Now it's time for the Barbershop. That's where we gather interesting folks to talk about what's in the news and on our minds. We have Sarah Westwood. She's a White House reporter for the Washington Examiner, and she joins us in our studios in Washington, D.C. Sarah, welcome back to the program.

SARAH WESTWOOD: Thanks for having me.

SINGH: Also with us is Mary Kate Cary. She's a political analyst and former speechwriter for President George H.W. Bush. She joins us from College Station, Texas, where she's attending the five presidents event, a concert to benefit victims of the recent hurricanes and flooding. Mary Kate, welcome.

MARY KATE CARY: Thanks for having me.

SINGH: And finally, in our New York studios is Danielle Belton. She's editor in chief for The Root. Danielle, thank you.

DANIELLE BELTON: Thanks for having me.

SINGH: So let's start the conversation today with President George W. Bush. He weighed in on the state of American politics this week at a speech at his Bush Institute. Bush did not mention President Trump by name but criticized a number of stances that have been closely linked to the Trump administration.


GEORGE W. BUSH: We've seen nationalism distorted into nativism, forgotten the dynamism that immigration has always brought to America. We see a fading confidence in the value of free markets and international trade, forgetting that conflict, instability and poverty follow in the wake of protectionism.

SINGH: Mary Kate Cary, as a presidential speechwriter, what did you make of Bush's speech?

CARY: You know, I read the entire thing, the speechwriter's idea of a good time. And I thought it was a very well-done defense of free markets, of political and economic liberation that democracy has unleashed, and that small part of it that seemed to have been taken as a criticism of Trump is what made all the headlines. But in the context of a day-long confab in New York about how to strengthen our democracy, what I heard from that was the concern shared by many Americans of where our country's heading and over the long run. Some of it's from Donald Trump, but a lot of it was in place for many years. And I think that's what didn't get the headlines and should have and is part of a wider conversation that I keep hearing growing across the country.

SINGH: Well, as you know, Bush's remarks did not sit well with some Republicans. Last night, former Trump adviser Steve Bannon criticized the former president in pretty harsh language.


STEVE BANNON: President Bush, to me, embarrassed himself. Speechwriter wrote a highfalutin speech. It's clear he didn't understand anything he was talking about. There has not been a more destructive presidency than George Bush's.


SINGH: Scathing review of President Bush - embarrassed himself. Danielle Belton, what do you think about Steve Bannon's critique of President Bush and his presidency?

BELTON: I think it's hilarious and ironic. Like, it's - you know, I'm not one to defend George W. Bush's legacy. I thought he was a horrible president, to be completely honest. But compared to Donald Trump, Steve Bannon's guy, like, how can you say that the Bush presidency was the most destructive when I feel like we're living right now under what has been the most volatile, destructive - we're - their talk of war with North Korea constantly. We're talking about nukes. We're talking about attacks on Gold Star families. I don't know what planet Steve Bannon is on. I don't know where he exists.

* **WORK REQUIRED**
Extract the passage of the Barbershop transcript above from "SINGH: Well, as" to "than George Bush's.".

* **RAW DATA**
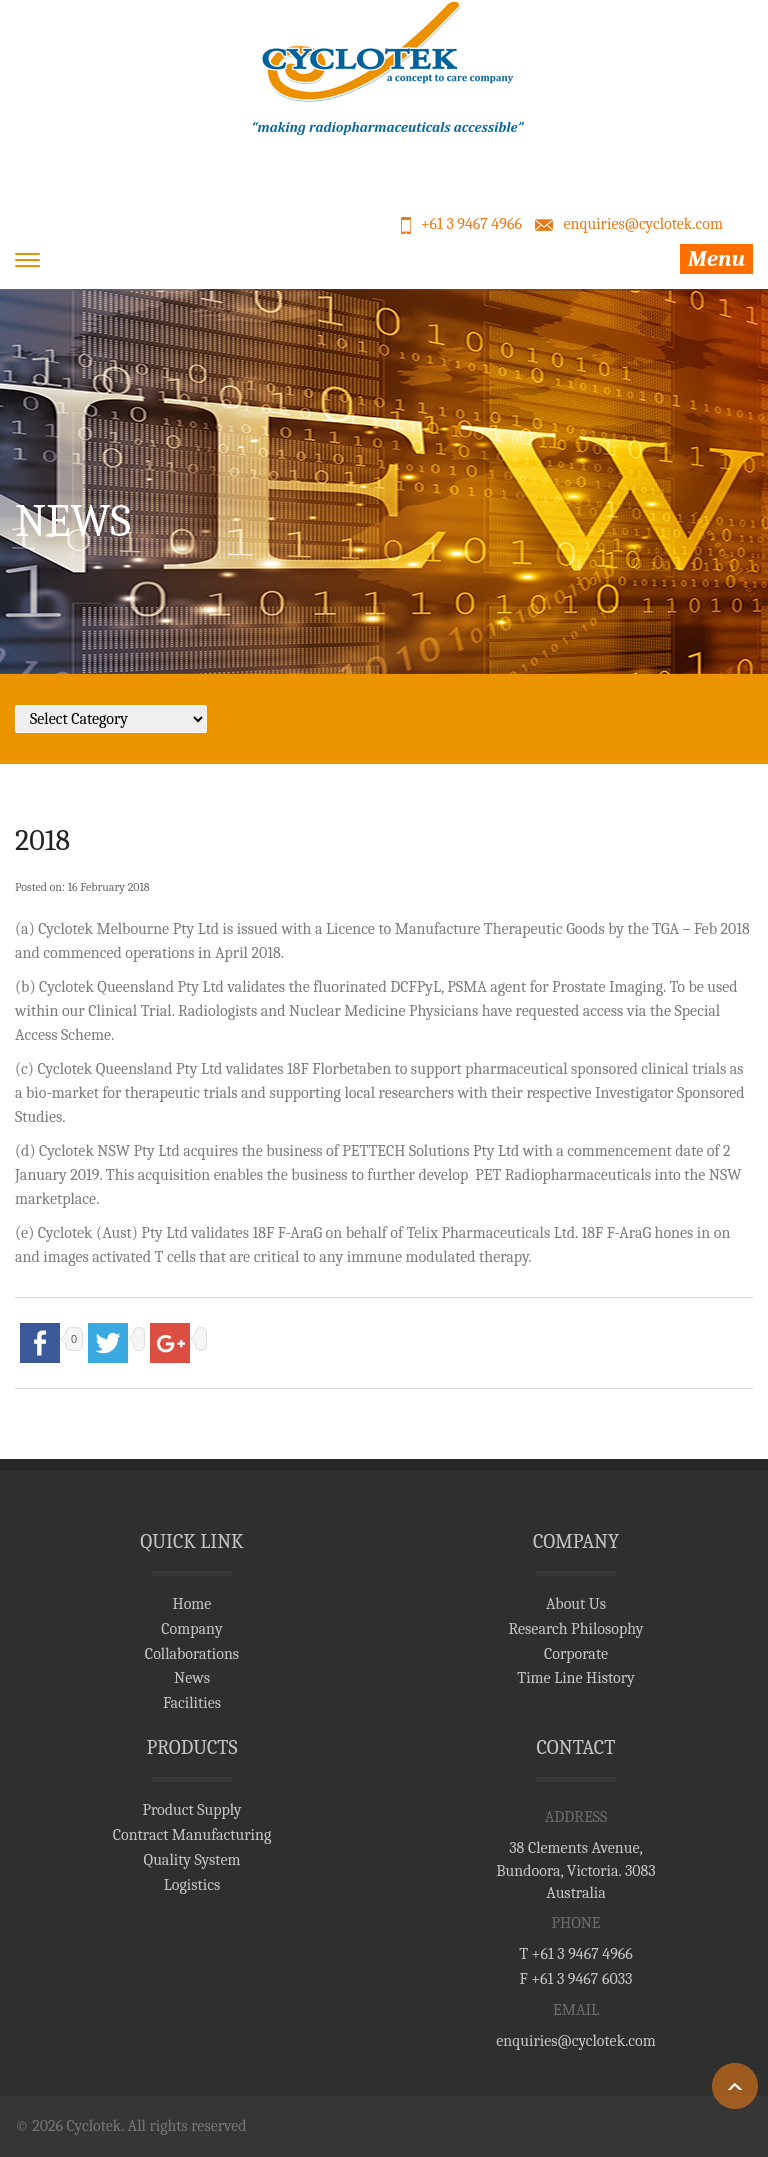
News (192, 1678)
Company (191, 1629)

* **ANSWER TO THE EXERCISE**
SINGH: Well, as you know, Bush's remarks did not sit well with some Republicans. Last night, former Trump adviser Steve Bannon criticized the former president in pretty harsh language.


STEVE BANNON: President Bush, to me, embarrassed himself. Speechwriter wrote a highfalutin speech. It's clear he didn't understand anything he was talking about. There has not been a more destructive presidency than George Bush's.